Mikroskopische Kolitis

  • Die kollagene und die lymphozytäre Kolitis werden unter dem Begriff der mikroskopischen Kolitis zusammengefasst.

  • Das klinische Leitsymptom der mikroskopischen Kolitis sind wässrige Diarrhöen. Bei Patienten mit dieser Symptomatik über 4 Wochen und endoskopischem Normalbefund sind Stufenbiopsien unverzichtbar.

  • Ein subepitheliales Kollagenband und ein lymphozytäres Infiltrat der Tunica propria sind die typischen histologischen Merkmale der kollagenen Kolitis.
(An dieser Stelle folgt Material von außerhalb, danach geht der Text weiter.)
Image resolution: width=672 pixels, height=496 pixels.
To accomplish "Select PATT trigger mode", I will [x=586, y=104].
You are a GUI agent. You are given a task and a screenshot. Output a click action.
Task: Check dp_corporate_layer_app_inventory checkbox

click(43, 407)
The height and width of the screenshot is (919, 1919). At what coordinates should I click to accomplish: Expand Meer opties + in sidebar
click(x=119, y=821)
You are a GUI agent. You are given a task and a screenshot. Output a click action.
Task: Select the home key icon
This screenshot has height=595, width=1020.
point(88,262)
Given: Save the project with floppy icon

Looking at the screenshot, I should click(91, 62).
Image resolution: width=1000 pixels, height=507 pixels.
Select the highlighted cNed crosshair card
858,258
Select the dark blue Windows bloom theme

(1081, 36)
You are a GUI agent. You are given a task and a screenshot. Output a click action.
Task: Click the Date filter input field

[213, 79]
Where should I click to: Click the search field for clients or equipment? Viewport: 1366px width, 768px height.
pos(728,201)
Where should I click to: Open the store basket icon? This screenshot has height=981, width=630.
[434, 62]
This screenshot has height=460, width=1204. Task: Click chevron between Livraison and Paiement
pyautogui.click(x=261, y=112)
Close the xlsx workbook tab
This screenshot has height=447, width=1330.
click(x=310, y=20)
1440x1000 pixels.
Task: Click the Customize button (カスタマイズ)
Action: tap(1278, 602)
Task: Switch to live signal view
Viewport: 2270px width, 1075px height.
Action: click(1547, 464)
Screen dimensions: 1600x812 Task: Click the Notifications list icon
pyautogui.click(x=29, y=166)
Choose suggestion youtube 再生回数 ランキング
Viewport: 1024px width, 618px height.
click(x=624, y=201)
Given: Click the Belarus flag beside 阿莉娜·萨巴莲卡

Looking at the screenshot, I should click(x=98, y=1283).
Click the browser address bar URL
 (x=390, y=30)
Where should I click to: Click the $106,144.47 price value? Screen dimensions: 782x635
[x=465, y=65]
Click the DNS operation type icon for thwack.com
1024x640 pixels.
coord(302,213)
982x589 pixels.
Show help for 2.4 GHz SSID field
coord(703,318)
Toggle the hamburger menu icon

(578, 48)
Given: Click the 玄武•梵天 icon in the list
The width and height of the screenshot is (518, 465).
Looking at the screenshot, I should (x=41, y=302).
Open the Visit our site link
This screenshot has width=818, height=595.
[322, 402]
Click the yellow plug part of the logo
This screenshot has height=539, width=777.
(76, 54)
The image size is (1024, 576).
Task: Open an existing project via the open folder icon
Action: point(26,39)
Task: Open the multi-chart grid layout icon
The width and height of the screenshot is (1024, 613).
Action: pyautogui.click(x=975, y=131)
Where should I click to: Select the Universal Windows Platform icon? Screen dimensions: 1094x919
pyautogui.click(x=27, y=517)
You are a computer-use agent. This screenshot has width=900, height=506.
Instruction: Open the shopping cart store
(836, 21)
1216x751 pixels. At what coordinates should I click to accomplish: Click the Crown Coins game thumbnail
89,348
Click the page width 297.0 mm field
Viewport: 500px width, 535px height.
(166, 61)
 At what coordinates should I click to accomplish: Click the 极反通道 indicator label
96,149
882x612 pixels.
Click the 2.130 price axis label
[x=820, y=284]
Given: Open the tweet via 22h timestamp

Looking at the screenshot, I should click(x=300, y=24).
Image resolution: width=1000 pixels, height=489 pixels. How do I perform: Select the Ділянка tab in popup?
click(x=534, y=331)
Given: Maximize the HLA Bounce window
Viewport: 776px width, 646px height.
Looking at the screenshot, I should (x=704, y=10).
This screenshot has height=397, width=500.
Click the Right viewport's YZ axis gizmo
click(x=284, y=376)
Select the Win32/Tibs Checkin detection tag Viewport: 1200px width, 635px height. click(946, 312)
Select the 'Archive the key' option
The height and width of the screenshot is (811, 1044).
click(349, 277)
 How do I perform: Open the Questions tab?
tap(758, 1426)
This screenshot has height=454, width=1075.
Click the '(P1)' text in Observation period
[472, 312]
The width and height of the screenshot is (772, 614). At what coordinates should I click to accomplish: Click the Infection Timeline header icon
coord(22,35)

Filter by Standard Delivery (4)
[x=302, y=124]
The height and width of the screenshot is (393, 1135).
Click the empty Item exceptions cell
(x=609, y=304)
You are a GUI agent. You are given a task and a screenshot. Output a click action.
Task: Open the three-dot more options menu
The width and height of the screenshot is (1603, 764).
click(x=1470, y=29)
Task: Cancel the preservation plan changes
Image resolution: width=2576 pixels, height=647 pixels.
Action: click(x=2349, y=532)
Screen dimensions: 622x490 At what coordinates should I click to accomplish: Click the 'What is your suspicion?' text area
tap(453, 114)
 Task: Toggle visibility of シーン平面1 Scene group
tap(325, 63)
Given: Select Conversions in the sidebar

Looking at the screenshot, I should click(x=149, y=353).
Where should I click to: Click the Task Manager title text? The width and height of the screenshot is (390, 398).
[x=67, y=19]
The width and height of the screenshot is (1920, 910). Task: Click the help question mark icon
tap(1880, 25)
Bei der lymphozytären Kolitis finden sich im Deckepithel der Kolonschleimhaut > 20 intraepitheliale Lymphozyten pro 100 Epithelzellen.

  • Im Rahmen kontrollierter Therapiestudien waren Wismut, Weihrauch, Budesonid und Prednisolon wirksam, wobei sich insbesondere Budesonid aufgrund der hohen lokalen Verfügbarkeit als gut geeignet für die Therapie der mikroskopischen Kolitis erwies.

Strahlenkolitis

  • Bei der Strahlenkolitis wird zwischen einer akuten (bis zu 6 Monaten nach einer Radiatio) und einer chronischen Form (9 – 12 Monate nach Radiatio) unterschieden.

  • Es besteht eine enge Korrelation zwischen der Höhe der applizierten Strahlendosis und dem Ausmaß der Schleimhautveränderungen.

  • Die akute Strahlenenterokolitis heilt unter symptomatischer Therapie praktisch immer aus. Bei der chronischen Strahlenkolitis kommen auch Salizylate und Steroide zum Einsatz, die Patienten werden aber praktisch nicht beschwerdefrei.

Ischämische Kolitis

  • Die ischämische Kolitis kann akut oder chronisch sein und ist durch eine Minderperfusion des Kolons gekennzeichnet. Wichtig ist die frühzeitige Diagnosestellung, um eine rasche Reperfusion zu erreichen.

  • Die Diagnostik umfasst Labor (Laktat), Sonografie, CT und ggf. Angiografie.

  • Bei schweren nekrotischen Verläufen steht therapeutisch die chirurgische Resektion im Vordergrund.